## [EXTRACTED TEXT]
Advanced Parameter Sampling

This tutorial builds off the “Sampling Parameters” notebook to describe how to implement more complex dependencies between parameters.

Core Concepts

In the “Sampling Parameters” notebook, we introduced a few core concepts that will be heavily used throughout this notebook and are worth reviewing:

  • A parameter is effectively a variable in the mathematical equations that is instantiated during a round of sampling. A simple model might contain a handful of parameters for everything from position on the sky (RA, Dec) to inherent physical quantities (hostmass) to purely functional parameters (curve decay rate).

  • A ParameterizedNode is a computational unit for working with parameters. These nodes provide the code that defines the recipe for computing its own parameters. These nodes may use inputs that are parameters computed within other nodes.

  • A GraphState is a data structure that holds the sampled values for all the parameters in the model. Each ParameterizedNode object is stateless and does not store information about the parameters themselves. Instead all operations take a GraphState that contains the necessary input parameters and will store the corresponding output parameters.

The combined values of all the parameters in the graph define a single sample of the model’s parameters.

Basic Chaining

We can use one ParameterizedNode object to provide parameters for another object. As described in the previous notebook, this chaining can use the output of a node as the input to another node:

[1]:
import numpy as np

from lightcurvelynx.math_nodes.np_random import NumpyRandomFunc
from lightcurvelynx.models.basic_models import ConstantSEDModel

# Define a brightness distribution and create a ConstantSEDModel that samples from it.
brightness_dist = NumpyRandomFunc("normal", loc=20.0, scale=2.0, node_label="brightness_dist")
model = ConstantSEDModel(brightness=brightness_dist, node_label="test")
state = model.sample_parameters(num_samples=10)

## [LISTED ENTRIES]
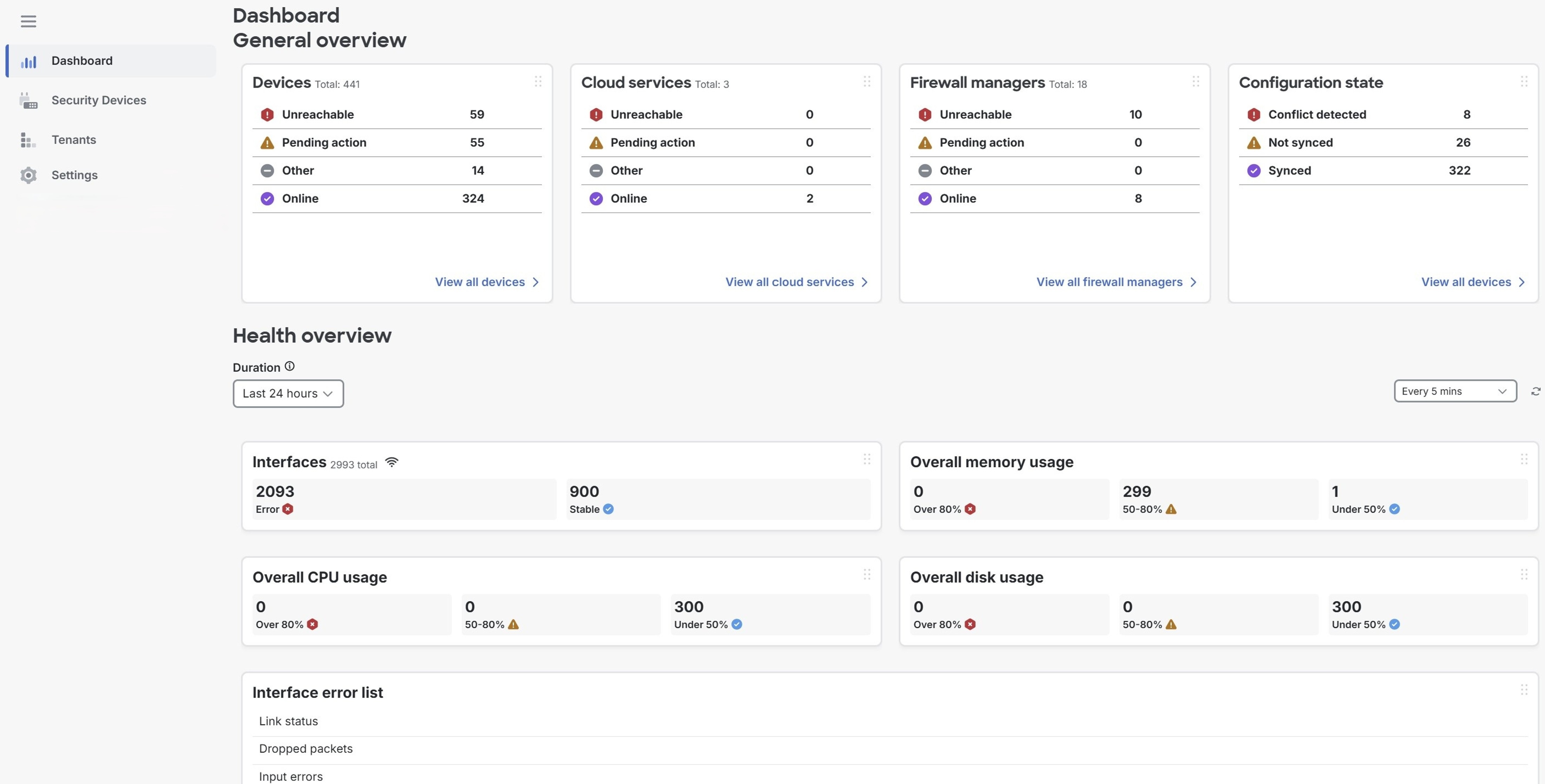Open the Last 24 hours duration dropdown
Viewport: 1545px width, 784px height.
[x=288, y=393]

...

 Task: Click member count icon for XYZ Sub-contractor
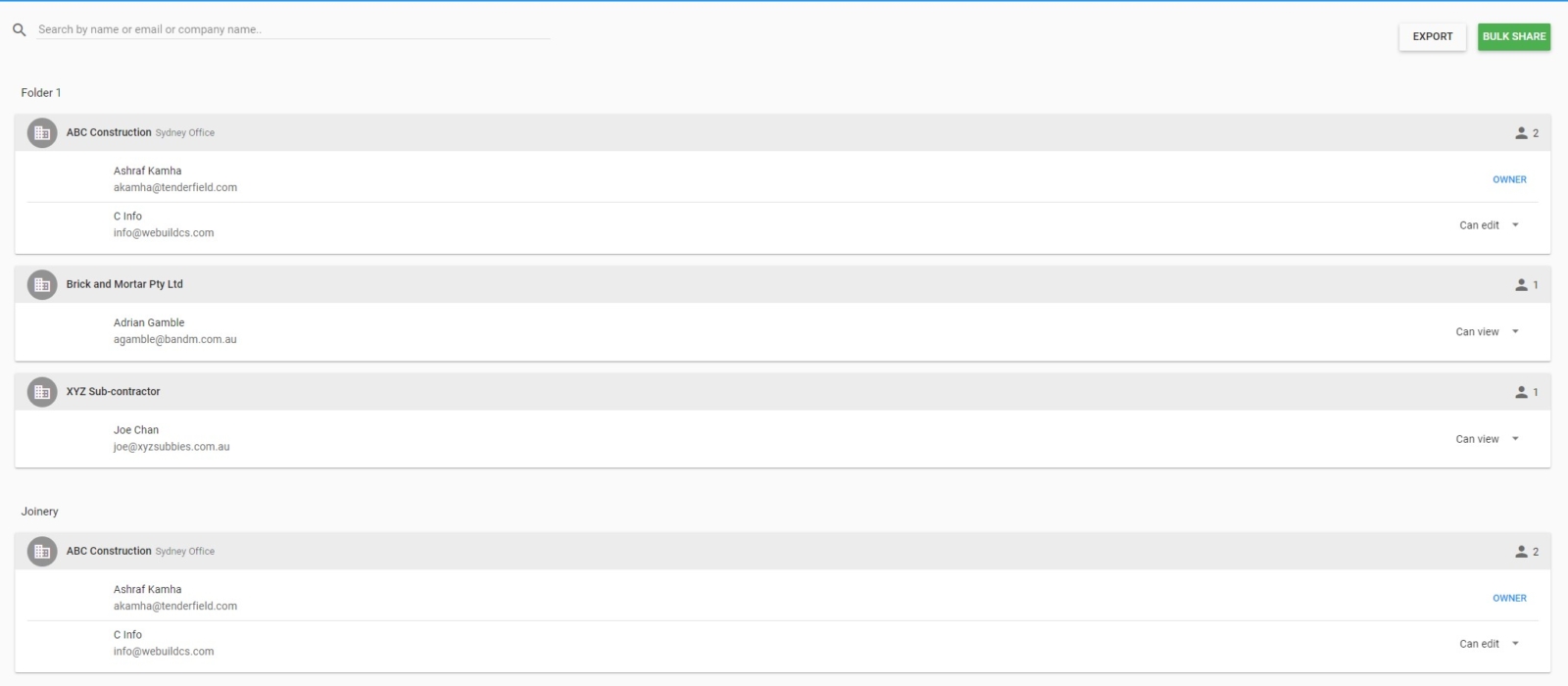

--

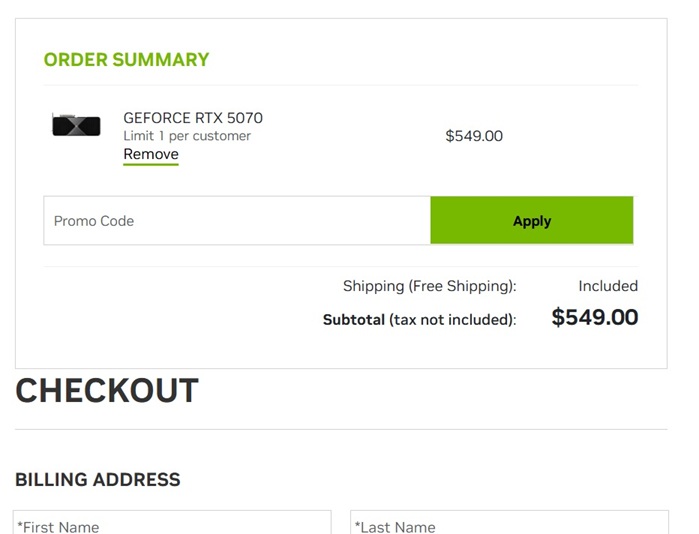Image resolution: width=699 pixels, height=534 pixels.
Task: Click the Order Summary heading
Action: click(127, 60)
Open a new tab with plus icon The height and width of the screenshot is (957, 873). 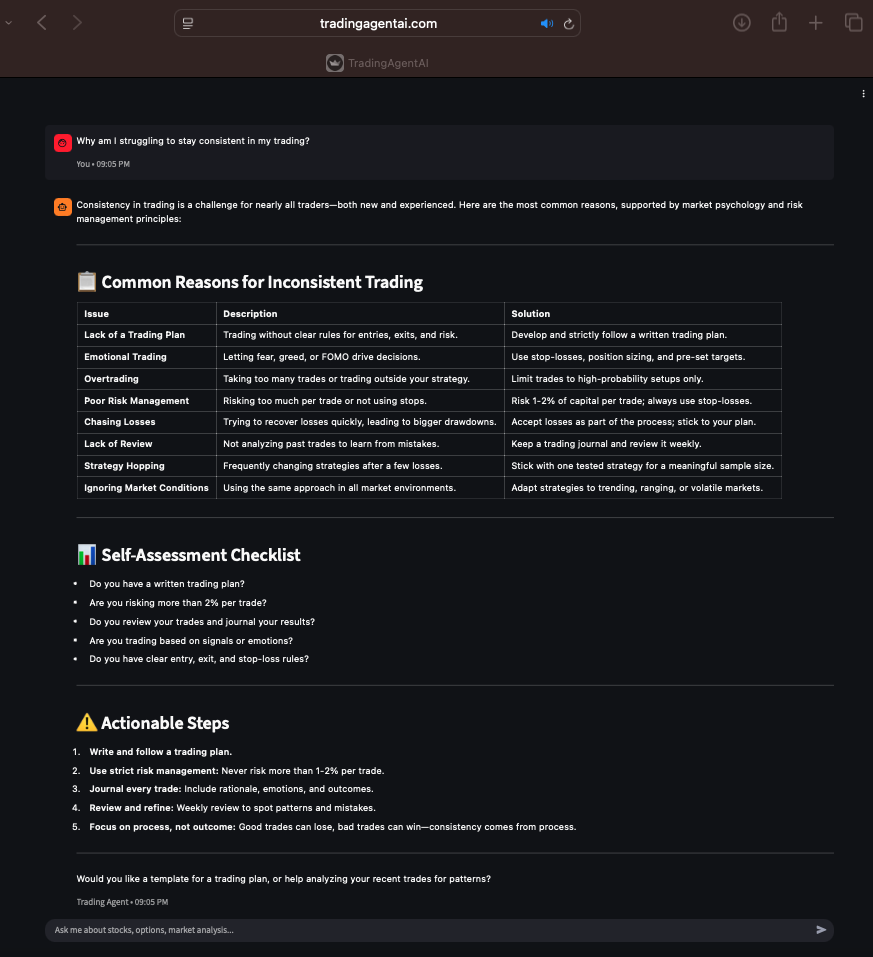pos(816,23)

## [PROBLEMS AND TASKS]
[A] Reproduce everything in the parameter sampling tutorial from "We can use one" down to "samples from it.".
[B] In the parameter sampling tutorial, which data structure holds the sampled values for all the parameters in the model?

## [TASK RESPONSES]
[A]
We can use one ParameterizedNode object to provide parameters for another object. As described in the previous notebook, this chaining can use the output of a node as the input to another node:

[1]:
import numpy as np

from lightcurvelynx.math_nodes.np_random import NumpyRandomFunc
from lightcurvelynx.models.basic_models import ConstantSEDModel

# Define a brightness distribution and create a ConstantSEDModel that samples from it.

[B] A GraphState.